• _Material to process_

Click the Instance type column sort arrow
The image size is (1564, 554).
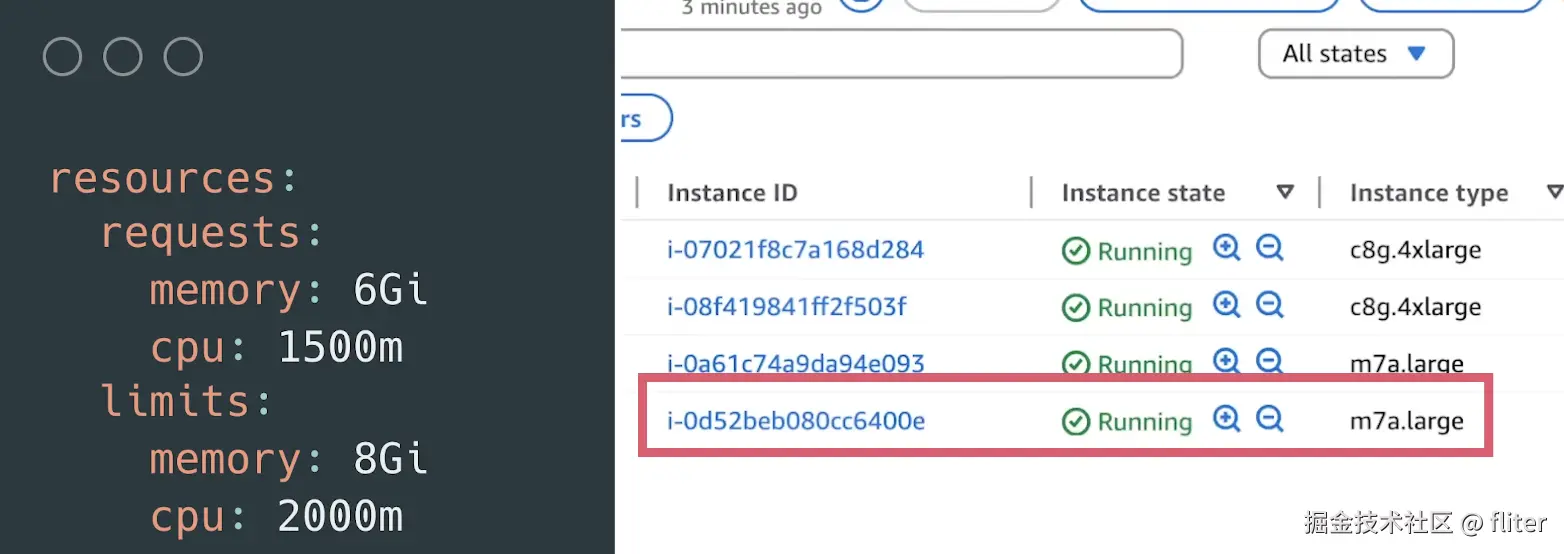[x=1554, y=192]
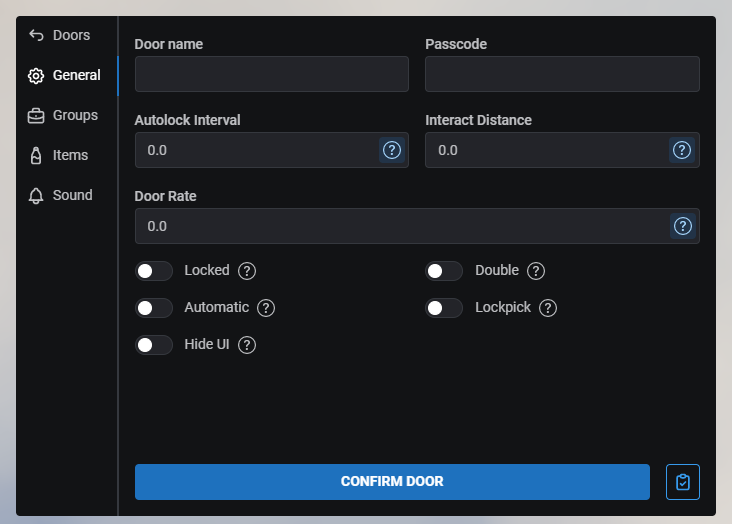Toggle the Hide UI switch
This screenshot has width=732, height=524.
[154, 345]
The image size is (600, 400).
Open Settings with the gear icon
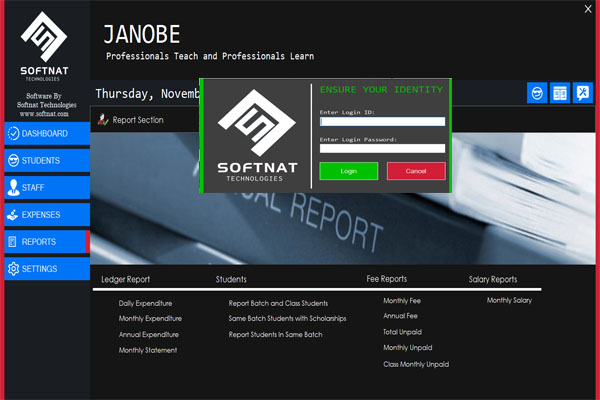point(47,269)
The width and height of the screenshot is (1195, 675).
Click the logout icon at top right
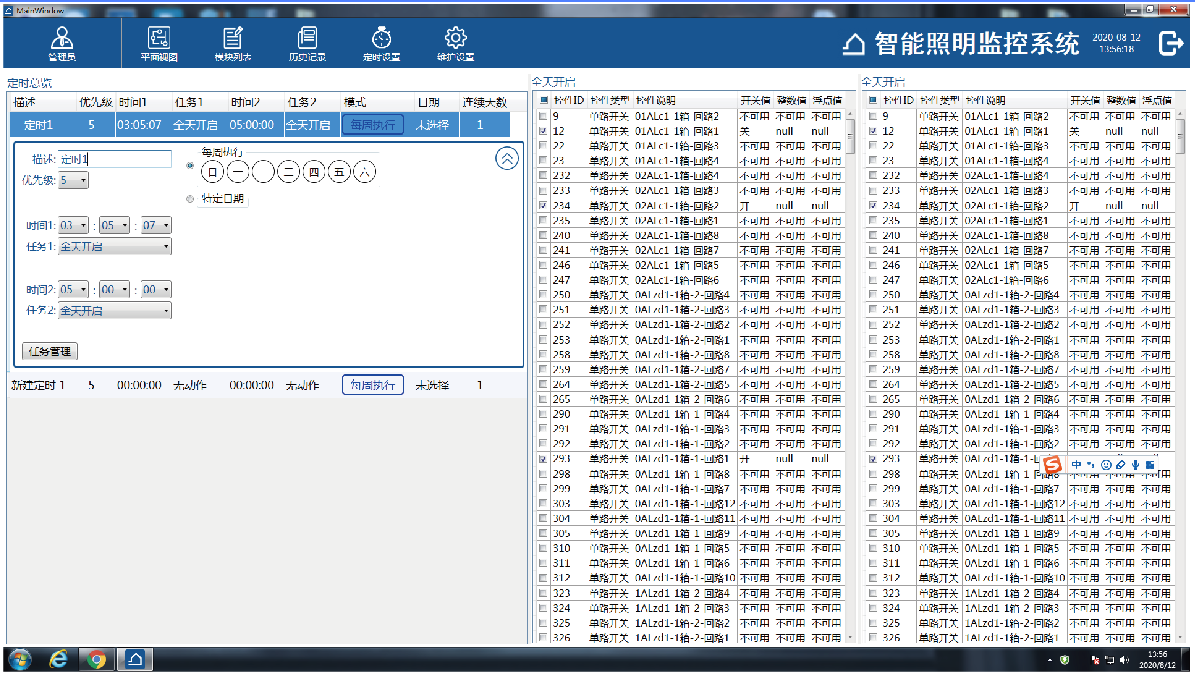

• _Stated task_
Please pick out and copy every line above that contains the string "size". Case counts.

• _Task solution_
The image size is (1564, 554).
The image size is (600, 400).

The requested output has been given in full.